» **YOUR OBJECTIVE**
Every record should be written out again in full, with no character altered.

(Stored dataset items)
====

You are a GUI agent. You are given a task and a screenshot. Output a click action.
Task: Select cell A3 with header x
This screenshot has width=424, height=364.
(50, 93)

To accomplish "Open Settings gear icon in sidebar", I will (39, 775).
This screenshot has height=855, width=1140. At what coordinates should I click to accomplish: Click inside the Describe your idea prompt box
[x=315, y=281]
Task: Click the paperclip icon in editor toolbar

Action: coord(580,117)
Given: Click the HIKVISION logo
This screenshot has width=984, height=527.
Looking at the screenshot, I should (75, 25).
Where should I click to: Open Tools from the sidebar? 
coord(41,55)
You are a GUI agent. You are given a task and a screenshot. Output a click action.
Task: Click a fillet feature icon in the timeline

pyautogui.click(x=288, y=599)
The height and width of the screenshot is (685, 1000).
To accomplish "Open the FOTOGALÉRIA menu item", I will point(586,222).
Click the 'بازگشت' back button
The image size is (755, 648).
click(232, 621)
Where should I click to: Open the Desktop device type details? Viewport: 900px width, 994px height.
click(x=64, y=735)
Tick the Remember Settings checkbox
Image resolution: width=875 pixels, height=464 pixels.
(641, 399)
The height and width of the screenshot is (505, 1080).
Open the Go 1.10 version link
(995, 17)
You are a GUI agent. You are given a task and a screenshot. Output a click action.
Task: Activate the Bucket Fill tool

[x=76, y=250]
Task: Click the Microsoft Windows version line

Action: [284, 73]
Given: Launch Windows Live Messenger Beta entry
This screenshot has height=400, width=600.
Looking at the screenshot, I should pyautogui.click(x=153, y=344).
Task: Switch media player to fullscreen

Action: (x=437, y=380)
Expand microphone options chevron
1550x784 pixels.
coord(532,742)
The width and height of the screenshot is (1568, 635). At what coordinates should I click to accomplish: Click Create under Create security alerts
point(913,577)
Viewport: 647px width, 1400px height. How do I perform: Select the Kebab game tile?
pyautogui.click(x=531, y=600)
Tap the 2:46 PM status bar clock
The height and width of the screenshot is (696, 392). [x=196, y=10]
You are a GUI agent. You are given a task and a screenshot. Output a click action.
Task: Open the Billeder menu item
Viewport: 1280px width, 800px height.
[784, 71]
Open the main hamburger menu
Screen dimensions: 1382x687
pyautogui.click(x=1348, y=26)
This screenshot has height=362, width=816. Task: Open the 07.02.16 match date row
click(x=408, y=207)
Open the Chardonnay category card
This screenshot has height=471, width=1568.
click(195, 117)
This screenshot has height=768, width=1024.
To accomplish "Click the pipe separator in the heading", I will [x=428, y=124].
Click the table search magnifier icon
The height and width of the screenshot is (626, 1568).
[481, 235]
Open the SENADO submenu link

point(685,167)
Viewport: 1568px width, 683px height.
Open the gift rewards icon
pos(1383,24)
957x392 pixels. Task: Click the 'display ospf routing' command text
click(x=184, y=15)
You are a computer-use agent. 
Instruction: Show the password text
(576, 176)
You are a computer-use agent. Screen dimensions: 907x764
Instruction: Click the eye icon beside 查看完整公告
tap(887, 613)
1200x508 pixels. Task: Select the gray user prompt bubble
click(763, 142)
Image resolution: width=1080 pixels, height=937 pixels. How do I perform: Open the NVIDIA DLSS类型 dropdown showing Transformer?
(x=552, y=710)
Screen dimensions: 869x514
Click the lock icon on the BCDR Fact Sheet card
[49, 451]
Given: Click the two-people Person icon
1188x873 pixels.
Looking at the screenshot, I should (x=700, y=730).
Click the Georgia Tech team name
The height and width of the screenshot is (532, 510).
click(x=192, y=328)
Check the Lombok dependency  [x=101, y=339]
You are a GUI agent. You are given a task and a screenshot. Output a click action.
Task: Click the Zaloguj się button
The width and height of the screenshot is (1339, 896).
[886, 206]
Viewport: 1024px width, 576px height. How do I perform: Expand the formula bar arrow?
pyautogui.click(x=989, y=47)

====

» **WRITTEN SOLUTION**
You are a GUI agent. You are given a task and a screenshot. Output a click action.
Task: Select cell A3 with header x
This screenshot has width=424, height=364.
(50, 93)

To accomplish "Open Settings gear icon in sidebar", I will (39, 775).
This screenshot has height=855, width=1140. At what coordinates should I click to accomplish: Click inside the Describe your idea prompt box
[x=315, y=281]
Task: Click the paperclip icon in editor toolbar

Action: coord(580,117)
Given: Click the HIKVISION logo
This screenshot has width=984, height=527.
Looking at the screenshot, I should (75, 25).
Where should I click to: Open Tools from the sidebar? 
coord(41,55)
You are a GUI agent. You are given a task and a screenshot. Output a click action.
Task: Click a fillet feature icon in the timeline

pyautogui.click(x=288, y=599)
The height and width of the screenshot is (685, 1000).
To accomplish "Open the FOTOGALÉRIA menu item", I will point(586,222).
Click the 'بازگشت' back button
The image size is (755, 648).
click(232, 621)
Where should I click to: Open the Desktop device type details? Viewport: 900px width, 994px height.
click(x=64, y=735)
Tick the Remember Settings checkbox
Image resolution: width=875 pixels, height=464 pixels.
(641, 399)
The height and width of the screenshot is (505, 1080).
Open the Go 1.10 version link
(995, 17)
You are a GUI agent. You are given a task and a screenshot. Output a click action.
Task: Activate the Bucket Fill tool

[x=76, y=250]
Task: Click the Microsoft Windows version line

Action: [284, 73]
Given: Launch Windows Live Messenger Beta entry
This screenshot has height=400, width=600.
Looking at the screenshot, I should pyautogui.click(x=153, y=344).
Task: Switch media player to fullscreen

Action: (x=437, y=380)
Expand microphone options chevron
1550x784 pixels.
coord(532,742)
The width and height of the screenshot is (1568, 635). At what coordinates should I click to accomplish: Click Create under Create security alerts
point(913,577)
Viewport: 647px width, 1400px height. How do I perform: Select the Kebab game tile?
pyautogui.click(x=531, y=600)
Tap the 2:46 PM status bar clock
The height and width of the screenshot is (696, 392). [x=196, y=10]
You are a GUI agent. You are given a task and a screenshot. Output a click action.
Task: Open the Billeder menu item
Viewport: 1280px width, 800px height.
[784, 71]
Open the main hamburger menu
Screen dimensions: 1382x687
pyautogui.click(x=1348, y=26)
This screenshot has height=362, width=816. Task: Open the 07.02.16 match date row
click(x=408, y=207)
Open the Chardonnay category card
This screenshot has height=471, width=1568.
click(195, 117)
This screenshot has height=768, width=1024.
To accomplish "Click the pipe separator in the heading", I will [x=428, y=124].
Click the table search magnifier icon
The height and width of the screenshot is (626, 1568).
[481, 235]
Open the SENADO submenu link

point(685,167)
Viewport: 1568px width, 683px height.
Open the gift rewards icon
pos(1383,24)
957x392 pixels. Task: Click the 'display ospf routing' command text
click(x=184, y=15)
You are a computer-use agent. 
Instruction: Show the password text
(576, 176)
You are a computer-use agent. Screen dimensions: 907x764
Instruction: Click the eye icon beside 查看完整公告
tap(887, 613)
1200x508 pixels. Task: Select the gray user prompt bubble
click(763, 142)
Image resolution: width=1080 pixels, height=937 pixels. How do I perform: Open the NVIDIA DLSS类型 dropdown showing Transformer?
(x=552, y=710)
Screen dimensions: 869x514
Click the lock icon on the BCDR Fact Sheet card
[49, 451]
Given: Click the two-people Person icon
1188x873 pixels.
Looking at the screenshot, I should (x=700, y=730).
Click the Georgia Tech team name
The height and width of the screenshot is (532, 510).
click(x=192, y=328)
Check the Lombok dependency  [x=101, y=339]
You are a GUI agent. You are given a task and a screenshot. Output a click action.
Task: Click the Zaloguj się button
The width and height of the screenshot is (1339, 896).
[886, 206]
Viewport: 1024px width, 576px height. How do I perform: Expand the formula bar arrow?
pyautogui.click(x=989, y=47)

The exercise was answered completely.